Een plaats zoeken ...! En die plaats nu behouden, zich niet meer weg dringen laten door al die mannen, àl die mannen, waartusschen zij toch steeds, trots aangenomen driestheid, zich te veel vrouw gevoelde om met zekerheid weêrstand te bieden ... Maar gunstig was haar het toeval: hier vónd zij een plaats, op eene bank voor de balustrade, waarover zij in het Gymnasion zag!

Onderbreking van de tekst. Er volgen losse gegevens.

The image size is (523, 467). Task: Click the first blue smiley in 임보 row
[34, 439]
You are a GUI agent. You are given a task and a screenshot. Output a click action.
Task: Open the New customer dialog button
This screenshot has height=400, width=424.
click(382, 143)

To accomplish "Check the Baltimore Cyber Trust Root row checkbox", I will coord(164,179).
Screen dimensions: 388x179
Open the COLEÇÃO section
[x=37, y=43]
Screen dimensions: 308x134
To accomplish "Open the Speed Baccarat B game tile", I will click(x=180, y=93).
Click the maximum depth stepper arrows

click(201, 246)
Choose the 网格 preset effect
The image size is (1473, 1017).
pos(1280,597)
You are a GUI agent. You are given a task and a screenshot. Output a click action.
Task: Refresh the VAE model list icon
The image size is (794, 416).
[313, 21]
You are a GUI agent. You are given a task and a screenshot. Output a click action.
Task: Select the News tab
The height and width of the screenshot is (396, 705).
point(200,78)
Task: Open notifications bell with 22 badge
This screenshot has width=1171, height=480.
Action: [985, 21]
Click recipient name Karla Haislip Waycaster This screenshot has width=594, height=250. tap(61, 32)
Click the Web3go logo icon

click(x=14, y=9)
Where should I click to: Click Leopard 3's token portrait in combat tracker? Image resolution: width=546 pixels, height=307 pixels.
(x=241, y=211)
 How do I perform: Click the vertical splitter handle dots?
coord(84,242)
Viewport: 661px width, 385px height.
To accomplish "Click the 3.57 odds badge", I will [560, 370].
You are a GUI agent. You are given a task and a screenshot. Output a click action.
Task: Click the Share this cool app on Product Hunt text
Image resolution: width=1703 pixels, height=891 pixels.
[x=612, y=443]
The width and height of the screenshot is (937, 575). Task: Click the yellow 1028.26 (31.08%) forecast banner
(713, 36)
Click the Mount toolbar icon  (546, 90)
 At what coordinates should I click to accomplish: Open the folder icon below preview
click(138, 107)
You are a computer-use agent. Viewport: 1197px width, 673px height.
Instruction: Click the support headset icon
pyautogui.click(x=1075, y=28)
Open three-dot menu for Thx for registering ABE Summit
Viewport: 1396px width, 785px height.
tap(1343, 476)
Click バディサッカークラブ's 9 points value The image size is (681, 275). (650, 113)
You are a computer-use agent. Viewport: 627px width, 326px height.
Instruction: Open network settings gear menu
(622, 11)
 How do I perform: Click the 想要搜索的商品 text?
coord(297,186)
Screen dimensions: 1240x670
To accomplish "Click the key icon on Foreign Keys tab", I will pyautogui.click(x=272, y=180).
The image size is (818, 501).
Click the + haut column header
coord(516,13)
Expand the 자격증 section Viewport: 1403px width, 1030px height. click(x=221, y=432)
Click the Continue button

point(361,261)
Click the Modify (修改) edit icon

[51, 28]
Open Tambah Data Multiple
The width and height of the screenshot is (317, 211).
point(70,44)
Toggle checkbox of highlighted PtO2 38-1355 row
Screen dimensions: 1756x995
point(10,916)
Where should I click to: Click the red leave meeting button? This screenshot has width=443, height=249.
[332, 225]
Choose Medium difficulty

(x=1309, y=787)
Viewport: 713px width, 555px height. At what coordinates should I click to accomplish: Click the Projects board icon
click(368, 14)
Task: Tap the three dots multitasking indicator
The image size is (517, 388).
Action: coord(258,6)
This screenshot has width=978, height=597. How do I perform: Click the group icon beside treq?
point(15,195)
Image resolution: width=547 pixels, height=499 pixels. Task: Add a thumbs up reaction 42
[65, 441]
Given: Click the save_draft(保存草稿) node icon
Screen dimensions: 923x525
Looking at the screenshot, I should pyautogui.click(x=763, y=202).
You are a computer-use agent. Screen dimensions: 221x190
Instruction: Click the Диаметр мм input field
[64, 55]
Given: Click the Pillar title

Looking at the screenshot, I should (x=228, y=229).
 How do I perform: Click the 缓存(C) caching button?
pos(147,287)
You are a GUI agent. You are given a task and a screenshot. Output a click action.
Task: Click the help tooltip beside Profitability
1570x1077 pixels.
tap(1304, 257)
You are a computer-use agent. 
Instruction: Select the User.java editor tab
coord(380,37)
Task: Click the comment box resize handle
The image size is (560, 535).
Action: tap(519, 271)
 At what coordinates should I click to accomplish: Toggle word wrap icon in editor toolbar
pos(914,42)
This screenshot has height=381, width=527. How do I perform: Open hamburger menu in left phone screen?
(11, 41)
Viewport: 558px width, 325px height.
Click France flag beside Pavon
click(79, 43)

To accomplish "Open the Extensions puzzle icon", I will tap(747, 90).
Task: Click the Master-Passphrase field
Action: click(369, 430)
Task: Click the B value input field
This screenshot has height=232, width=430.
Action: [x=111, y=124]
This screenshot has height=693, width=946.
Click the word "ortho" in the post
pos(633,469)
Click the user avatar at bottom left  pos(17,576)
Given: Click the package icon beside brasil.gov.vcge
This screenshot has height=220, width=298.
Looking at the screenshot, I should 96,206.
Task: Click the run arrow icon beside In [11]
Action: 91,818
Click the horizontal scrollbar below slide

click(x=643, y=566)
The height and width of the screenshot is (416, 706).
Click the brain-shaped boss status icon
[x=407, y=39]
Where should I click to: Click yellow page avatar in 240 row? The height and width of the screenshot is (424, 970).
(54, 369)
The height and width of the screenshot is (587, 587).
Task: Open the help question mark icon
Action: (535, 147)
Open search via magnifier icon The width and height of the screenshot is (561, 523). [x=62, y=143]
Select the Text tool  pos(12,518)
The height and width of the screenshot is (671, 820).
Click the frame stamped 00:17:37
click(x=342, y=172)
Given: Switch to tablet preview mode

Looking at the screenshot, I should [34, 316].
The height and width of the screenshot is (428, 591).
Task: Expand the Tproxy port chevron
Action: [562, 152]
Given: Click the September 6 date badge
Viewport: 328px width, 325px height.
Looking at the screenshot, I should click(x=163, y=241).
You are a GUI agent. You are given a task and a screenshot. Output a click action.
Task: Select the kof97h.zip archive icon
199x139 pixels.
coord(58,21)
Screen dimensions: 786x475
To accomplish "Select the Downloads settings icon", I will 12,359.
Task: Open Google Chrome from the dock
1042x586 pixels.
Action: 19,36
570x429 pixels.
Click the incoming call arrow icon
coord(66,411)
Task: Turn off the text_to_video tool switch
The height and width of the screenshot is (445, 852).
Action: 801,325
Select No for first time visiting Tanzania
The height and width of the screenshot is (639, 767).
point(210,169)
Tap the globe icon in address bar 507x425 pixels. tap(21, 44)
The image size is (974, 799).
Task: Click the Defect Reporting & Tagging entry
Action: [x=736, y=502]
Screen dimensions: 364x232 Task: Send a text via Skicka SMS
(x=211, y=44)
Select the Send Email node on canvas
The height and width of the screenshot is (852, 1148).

Zij zat neêr en óm haar, achter haar drong, woelde, golfde de menigte op, de menigte der mannen, nooit onheusch, maar zoo strevende sterk, de menigte der duizenden mannen, die hier samen drongen om het Vuistgevecht te zien ... Te zien de vijf athleten; twee hunner de koppen omgoten met den nauw sluitenden bronzen helm - de amfôtis - en de kestos om de vuisten - de buffellederen handschoenen van riemen met koperen knoppen - maar verder naakt, als roze brons en marmer goud getint, tusschen de omzuiling der vierkante ruimte, op het goud glinstere zand geplant in den stand van aanval, getast de ronde ruggen, geplant de nervige voeten, gedrongen de nek in de schouders, welvend de dijen, gebogen de knie ... Vechtens-gereed die twee, terwijl de drie andere, tusschen de Hellanodiken, afwachtten hunne beurt om zich volgens getrokken nummer met den overwinnaar te meten. Toen was het aanval en verweer van paar na paar, en tusschen de zuilen, in het licht, op het zand werd de wedstrijd een schoonheid te meer voor dien middag om het spiergespeel, dat eerst als een rhytme was, voor bereidende de hartstochtelijkere schokken der plotse vuistslagen, die sloegen uit en die sloegen af ... En wat niets dan ruwe dierlijkheid had kunnen worden, werd bijna, over het menschelijke heen, tot een strijd van goddelijke heroën, omdat de strengheid der regels heerschte, der willekeur paal was en perk gesteld, omdat, trots overgeweld van wie een ander sloeg zelfs tot bloedens toe, het rhytme bléef zegevieren, die maat, die zelfs den menschelijke drift te-willen-overweldigen lijn en gratie bleef geven, die tot schoonheid verwerden: schoonheid van kracht, schoonheid van overgeweld, schoonheid van strijd tusschen ompantserde-vuist-uit-zwaaiende mannen. Olympia! Dit was Olympia, dit was van de goden, van Herakles en van Zeus!